◆ **Work task**
Whenever a line in the records below holds the string "beside", include it in the count, and state the number alone.

Saved data entries

· · · · ·

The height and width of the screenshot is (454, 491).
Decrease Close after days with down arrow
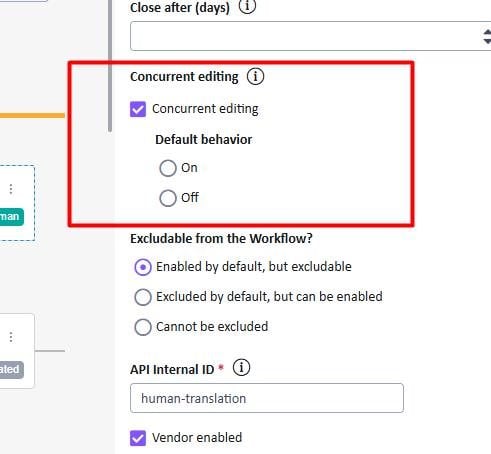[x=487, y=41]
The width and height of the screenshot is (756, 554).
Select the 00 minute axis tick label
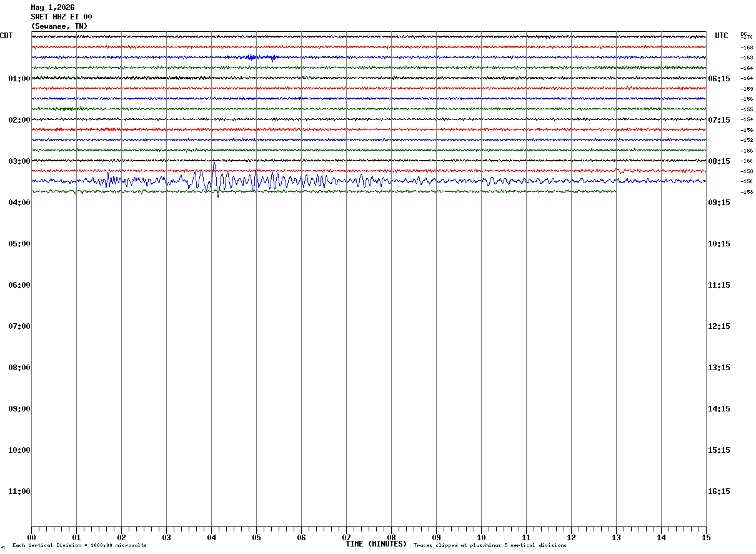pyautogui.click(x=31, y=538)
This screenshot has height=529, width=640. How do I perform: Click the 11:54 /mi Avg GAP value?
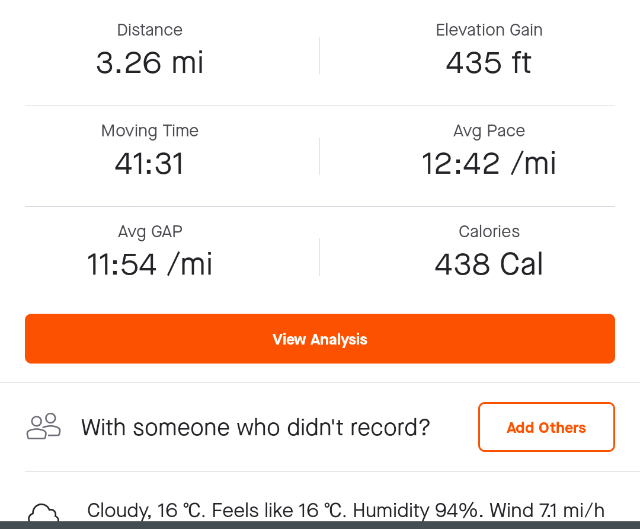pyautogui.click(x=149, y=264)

· · · · ·

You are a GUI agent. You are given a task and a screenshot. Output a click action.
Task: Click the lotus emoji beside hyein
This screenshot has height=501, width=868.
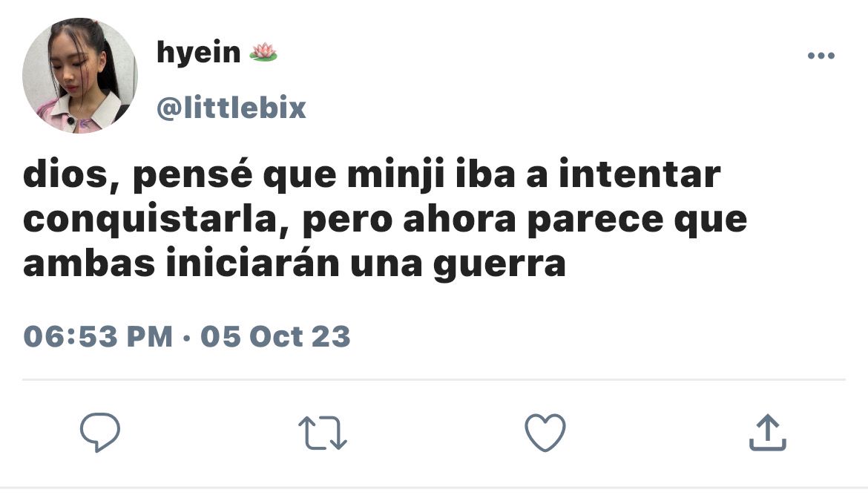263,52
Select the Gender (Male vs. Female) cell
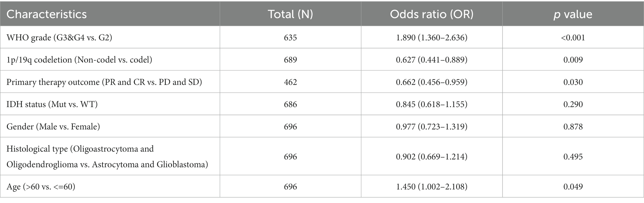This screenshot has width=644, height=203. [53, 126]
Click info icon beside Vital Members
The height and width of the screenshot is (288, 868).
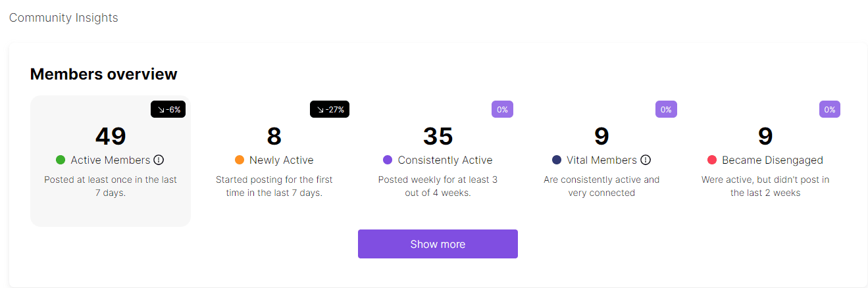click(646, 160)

· · · · ·

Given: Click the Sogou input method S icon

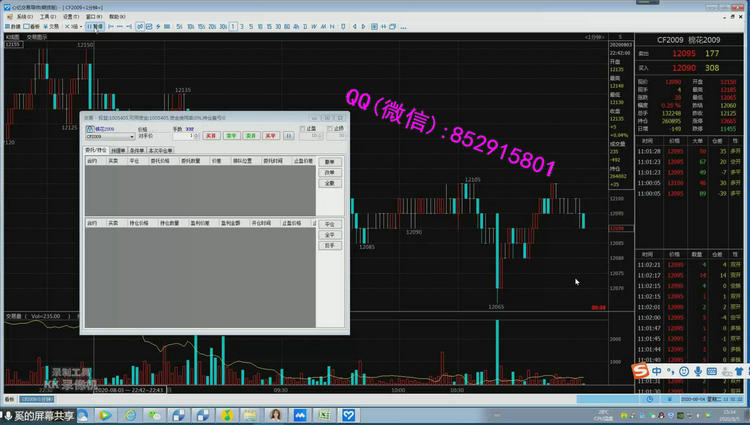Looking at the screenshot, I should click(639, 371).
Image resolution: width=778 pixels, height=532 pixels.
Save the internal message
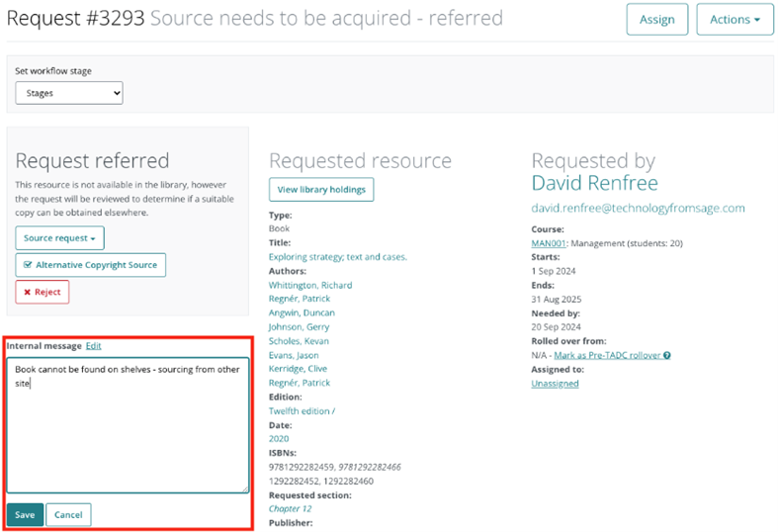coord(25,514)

· · · · ·

◆ **Reply to the exercise**
2